サムルデ氏は収穫量を増やしたいと考えており、親から何年も前に教わった伝統的な農法にこだわっている。「化学肥料を使わない安全な米が必要。肥料や殺虫剤を買う必要がないので、経済的だし、それでも60袋分躯体は収穫できる。土壌は害虫が少なく、収穫後も肥沃な状態を保てる」とのことだ。
何十年もの間、ティボリ族の食糧システムは、化学合成肥料や化学製品を使用した商業的農法の導入により崩壊し、軽視されてきた。高価値作物の栽培は、地元で栽培されていた陸稲の衰退に繋がった。
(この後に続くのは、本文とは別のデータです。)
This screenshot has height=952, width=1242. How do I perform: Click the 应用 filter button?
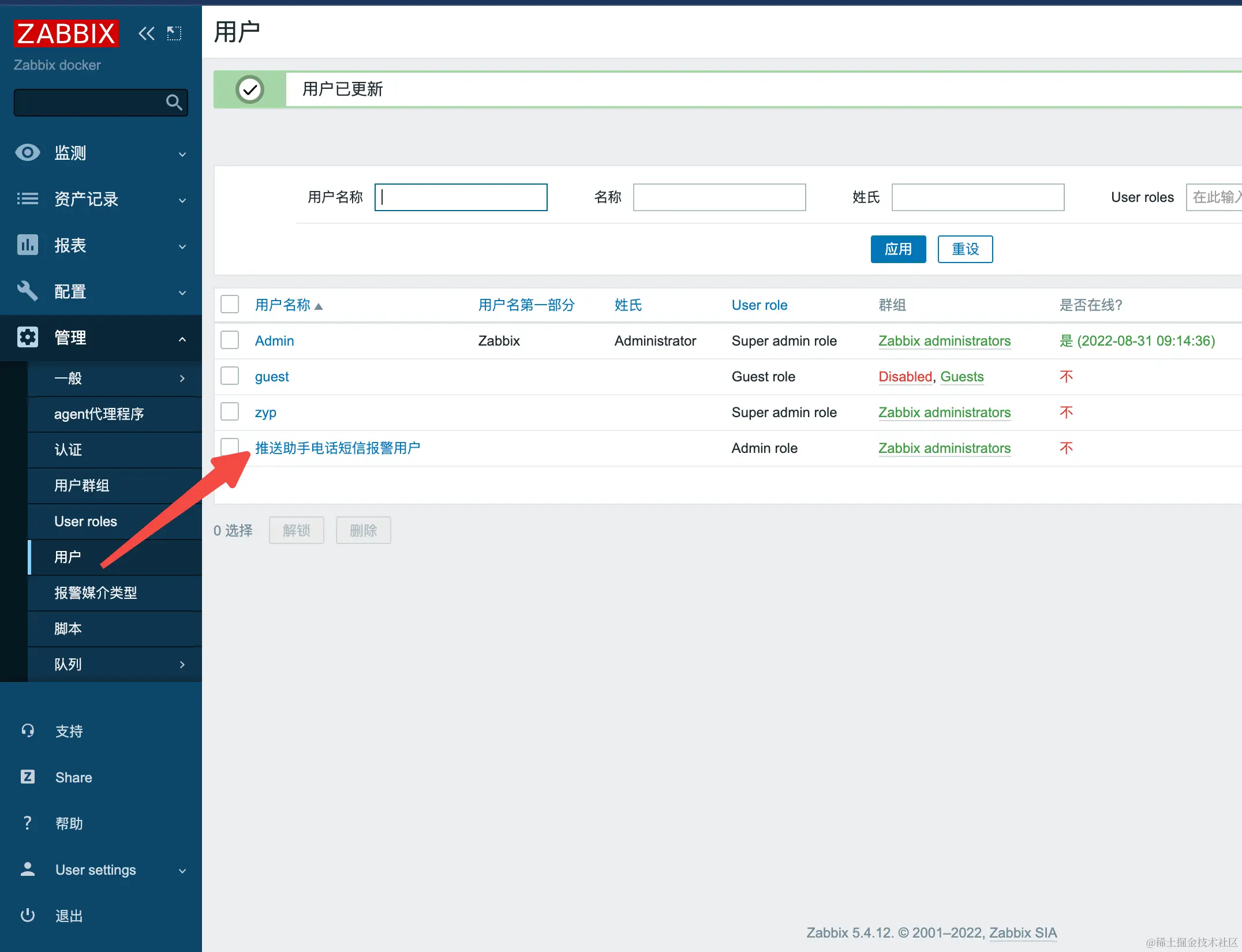click(898, 249)
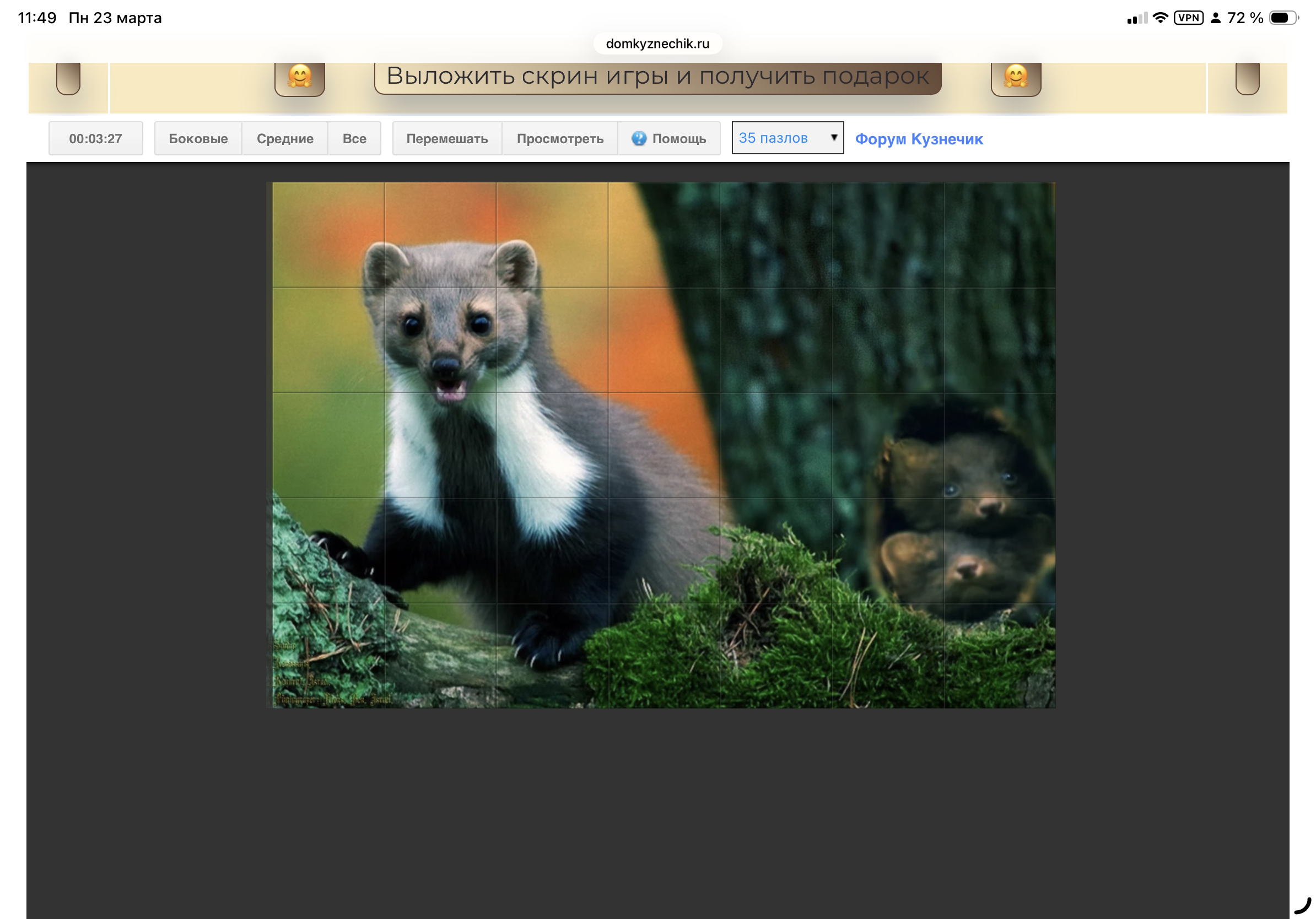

陸稲はハイブリッド種に取って代わられるにつれ、ティボリ族の伝統的な農法は次第に衰退し、実践者はごく少数となった。
しかし、試験農場の設立により、ティボリ族コミュニティの共同体意識が再燃し、伝統的な陸稲栽培を復活させるという共通の目標に向かって結束が強化された。レイクセブの町では、Lem Bulul農民組合(以下LAF)と呼ばれるティボリ族のグループによって、1ヘクタールの試験農場が運営されている。LAFのリダ・サマル氏は、「この組合は、試験農場に在来品種の種を植え、持続可能性を確保するために共同体意識の向上を目指している」と述べた。また、幹事のウェルナ・サムルデ氏は、陸稲は主に家庭内での消費に回されており、「収穫物を市場に出すことはしない」と語った。
レイクセブ周辺の3つの村の先住民族は、種子バンク都市圏農場の運営を開始し、伝統的な方法を継承し、試験で成果の出た伝統的な品種を利用することに同意した。試験農場は社会的な活動へと発展し、作物のブランディングや維持管理に先住民族の農民全員が参加するようになった。
ティボリ族というとティボリ織(ティナラク)が有名で、その技術が現在も受け継がれているが、農業でも独自の技術を復活させようという動きがあるようだ。農業という点だけでなく、先住民族の共同体の成功例の1つとしても興味深い。今後の組合の運営にも注目したい。